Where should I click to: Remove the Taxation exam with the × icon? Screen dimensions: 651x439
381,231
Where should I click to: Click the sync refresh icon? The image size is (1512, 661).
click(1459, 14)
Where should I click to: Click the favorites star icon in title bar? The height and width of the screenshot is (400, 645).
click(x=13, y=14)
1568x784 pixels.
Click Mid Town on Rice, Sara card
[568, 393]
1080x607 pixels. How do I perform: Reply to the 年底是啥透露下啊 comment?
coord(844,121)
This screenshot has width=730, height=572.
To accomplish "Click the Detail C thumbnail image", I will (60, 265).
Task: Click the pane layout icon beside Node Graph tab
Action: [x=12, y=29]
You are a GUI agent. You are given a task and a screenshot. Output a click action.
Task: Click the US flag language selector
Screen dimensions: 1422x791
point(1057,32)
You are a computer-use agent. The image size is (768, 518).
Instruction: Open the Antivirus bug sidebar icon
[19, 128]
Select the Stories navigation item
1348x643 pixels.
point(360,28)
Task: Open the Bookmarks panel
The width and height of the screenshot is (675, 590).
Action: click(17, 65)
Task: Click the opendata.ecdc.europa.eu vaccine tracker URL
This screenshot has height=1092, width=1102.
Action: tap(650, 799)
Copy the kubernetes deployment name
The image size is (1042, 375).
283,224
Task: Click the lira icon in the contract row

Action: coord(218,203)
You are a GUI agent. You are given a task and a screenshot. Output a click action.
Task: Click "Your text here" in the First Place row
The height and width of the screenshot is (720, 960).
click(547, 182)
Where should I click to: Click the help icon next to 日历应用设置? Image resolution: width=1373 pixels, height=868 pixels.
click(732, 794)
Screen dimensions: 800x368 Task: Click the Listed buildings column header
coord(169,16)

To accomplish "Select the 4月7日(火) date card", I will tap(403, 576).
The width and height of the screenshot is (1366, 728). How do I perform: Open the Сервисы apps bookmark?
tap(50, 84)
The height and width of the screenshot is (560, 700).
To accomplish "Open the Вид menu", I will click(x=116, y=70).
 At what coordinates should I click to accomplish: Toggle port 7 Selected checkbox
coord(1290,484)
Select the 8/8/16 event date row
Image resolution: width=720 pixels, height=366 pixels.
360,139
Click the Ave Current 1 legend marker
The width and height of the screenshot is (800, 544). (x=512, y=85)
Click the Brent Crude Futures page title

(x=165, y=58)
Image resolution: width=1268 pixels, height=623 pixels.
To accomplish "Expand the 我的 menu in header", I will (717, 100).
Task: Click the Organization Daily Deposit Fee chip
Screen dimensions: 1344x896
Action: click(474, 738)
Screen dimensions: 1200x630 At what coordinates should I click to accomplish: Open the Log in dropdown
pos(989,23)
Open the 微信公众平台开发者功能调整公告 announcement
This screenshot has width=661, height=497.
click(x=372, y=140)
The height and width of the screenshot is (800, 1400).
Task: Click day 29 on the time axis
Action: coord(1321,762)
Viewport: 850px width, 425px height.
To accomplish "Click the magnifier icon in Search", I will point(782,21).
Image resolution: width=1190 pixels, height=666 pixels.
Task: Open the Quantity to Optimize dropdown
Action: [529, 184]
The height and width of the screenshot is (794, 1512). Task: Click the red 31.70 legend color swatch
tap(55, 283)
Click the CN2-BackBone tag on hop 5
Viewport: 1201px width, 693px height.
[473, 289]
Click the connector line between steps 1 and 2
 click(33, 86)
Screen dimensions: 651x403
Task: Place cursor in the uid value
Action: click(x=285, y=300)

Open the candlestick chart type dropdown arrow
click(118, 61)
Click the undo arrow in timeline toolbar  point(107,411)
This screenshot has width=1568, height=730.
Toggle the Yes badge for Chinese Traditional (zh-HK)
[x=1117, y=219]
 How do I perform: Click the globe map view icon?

= Task requirements =
For the word "menu", work out how many lines of the entries contain it, and state the number alone.

= Written solution =
2